Pulmonary hypertension is a serious condition that’s marked by dangerously high blood pressure in the right chambers of the heart and the blood vessels leading to the lungs. In some cases, these vessels are simply too narrow or blocked, but in severe instances, some may even be completely destroyed. While this is a life-threatening condition with no cure, with the correct treatment, patients can go on to lead healthy and normal lives.

Pulmonary Hypertension Symptoms

Many patients with pulmonary hypertension do not even realize they have the condition in the early stages, since symptoms are so mild or attributable to other things. For example, shortness of breath during physical activity is one of the first symptoms to manifest—which, depending on the level of physical activity, may not be seen as abnormal.

However, as the disease progresses, patients will begin to experience more noticeable symptoms. These include periods of dizziness, fainting, shortness of breath while at rest, chest pain, swelling in the ankles and abdomen, and blue lips.

Pulmonary Hypertension Causes

Most cases of pulmonary hypertension are caused by an underlying health condition, many of which are related to other heart or lung problems. Issues such as blood clots, emphysema, bronchitis, sleep apnea, and heart failure can all contribute to the development of this condition. However, seemingly unrelated conditions may also play a role—such as cirrhosis of the liver, HIV, lupus, and rheumatoid arthritis.

In rare instances, doctors may not be able to locate a definitive cause for the condition. These cases are known as idiopathic pulmonary hypertension, and it’s believed that genetics may play a role in its development.

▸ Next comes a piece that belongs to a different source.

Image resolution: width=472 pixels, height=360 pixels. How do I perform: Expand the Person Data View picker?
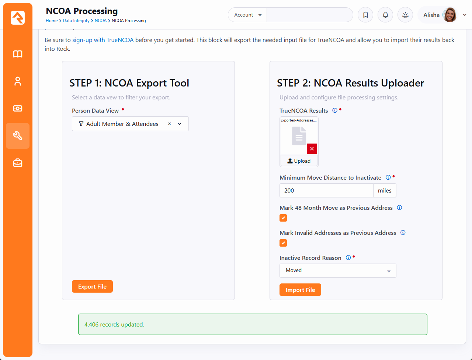[x=180, y=124]
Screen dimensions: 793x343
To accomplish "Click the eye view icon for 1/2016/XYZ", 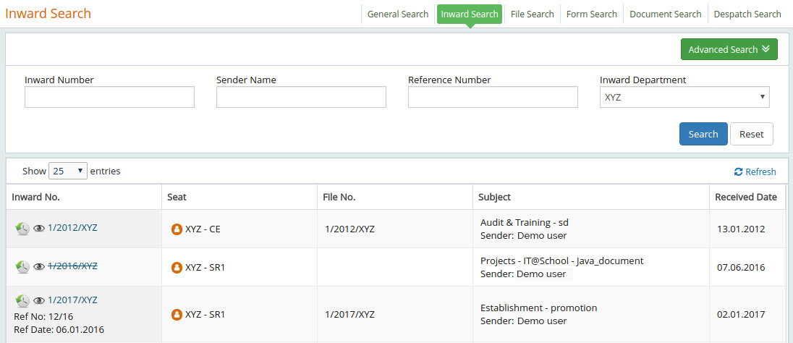I will pos(39,266).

Finally, pulmonary hypertension can be caused by Eisenmenger syndrome, which is a condition marked by congenital heart defects. The congenital heart defect associated with pulmonary hypertension is most commonly a large hole between the two ventricles of the heart.

Pulmonary Hypertension Risk Factors

Anyone is at risk for this disease, but it appears more commonly in older adults than young people. Since there is a potential genetic basis for this condition, a family history of the disease is another important risk factor. Finally, men have a higher risk of developing pulmonary hypertension than women.

Pulmonary Hypertension Treatments

The best way to treat pulmonary hypertension is by dealing with the underlying condition that’s causing it. However, during this period, doctors may recommend other treatments that can help alleviate symptoms.

In terms of medication, blood vessel dilators are an effective way to help open up the narrow blood vessels that link the heart to the lungs. However, the effects of these types of medication typically only last a few minutes, which means that patients much receive a continuous stream in order to see improvement. This often requires wearing a portable IV device that can pump medicine on a regular basis.

Anticoagulants, which help stop blood clotting, are another common treatment choice. These medications help prevent blood clots from obstructing already-narrow blood vessels, but they’re not a good choice for everyone. Patients with underlying blood disorders such as hemophilia may be at risk for uncontrolled bleeding if they use anticoagulants.

Strangely enough, erectile dysfunction medications, such as Viagra and Cialis can actually help with pulmonary hypertension, since they are designed to help expand narrow blood vessels as well.

If medications are not effective at reducing symptoms, surgery may be necessary. Most commonly, this will involve a procedure known as atrial septostomy, which involves creating a space between the chambers of the heart to help relieve pressure. In particularly severe cases, a complete lung or heart transplant may be necessary.